La política sigue siendo una profesión, un oficio de especialistas, de técnicos en el arte de manipular conciencias y moldear discursos a conveniencia. La cotidianeidad política, esa que debería practicarse en cada calle, en cada barrio, en cada comunidad, se diluye en el debate televisado, en la conferencia de prensa, en el tuit ingenioso que gana retuits pero no cambia realidades. Por eso la manipulación colectiva sigue siendo tan efectiva, porque la política sigue siendo un espectáculo que se observa desde la distancia, no una práctica que se vive en carne propia.

Los liderazgos que se dicen de vanguardia, esos que pregonan una revolución de ideas y de formas, no permiten que los pueblos compartan el templete. La foto del líder sigue siendo la del individuo solitario, en el centro de la imagen, rodeado de seguidores anónimos. Quienes logran ascender, en lugar de extender la mano al otro, optan por la burla, por la descalificación, por la violencia simbólica de negar la diferencia. Todavía no entendemos que la verdadera fortaleza está en celebrar lo que nos distingue, en aprender de lo que no comprendemos.

Se nos vende una innovación transformadora, como si fuera una suerte de revolución de diseño, empaquetada y lista para consumir. Pero es una falsa promesa, un espejismo que solo sirve para perpetuar el poder de los mismos. Porque lo que realmente necesitamos es un liderazgo que cumpla con la voluntad de los demás, un liderazgo que sepa escuchar y obedecer a las voces que desde abajo reivindican por justicia, por dignidad, por respeto.

En medio de todo esto, hay un rayo de esperanza, una conquista que no se puede ignorar: la participación activa de las mujeres. Ellas, que han sido marginadas y silenciadas durante tanto tiempo, se han erguido en la escena nacional con una fuerza que no puede ser contenida. Han tomado el poder y han definido la vanguardia, desafiando la vieja norma, rompiendo las cadenas de la marginación de género. Ellas son, quizás, la verdadera revolución que tanto buscamos.
▬▬▬
### Enunciado
Copia el texto sobre la política desde "La política sigue siendo una" hasta "en carne propia.", ambos incluidos, y cambia "espectáculo" por "teatro". Los datos provienen de una fuente distinta a la del texto.

### Datos mostrados
▬▬▬
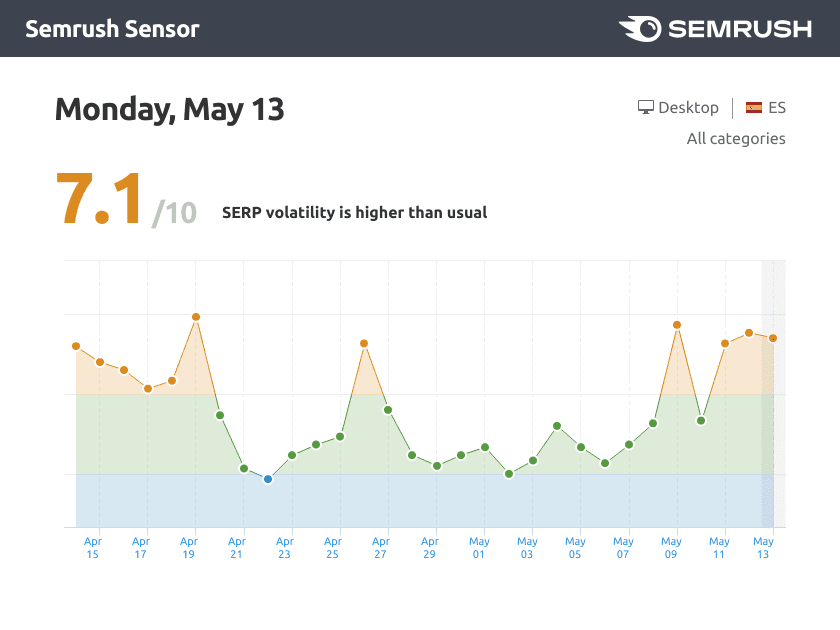The width and height of the screenshot is (840, 630).
Task: Click the first orange data point on chart
Action: coord(76,346)
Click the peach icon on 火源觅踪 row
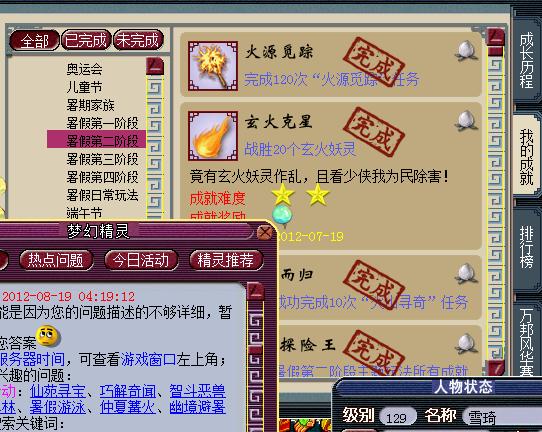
▬▬▬
### Respuesta
La política sigue siendo una profesión, un oficio de especialistas, de técnicos en el arte de manipular conciencias y moldear discursos a conveniencia. La cotidianeidad política, esa que debería practicarse en cada calle, en cada barrio, en cada comunidad, se diluye en el debate televisado, en la conferencia de prensa, en el tuit ingenioso que gana retuits pero no cambia realidades. Por eso la manipulación colectiva sigue siendo tan efectiva, porque la política sigue siendo un teatro que se observa desde la distancia, no una práctica que se vive en carne propia.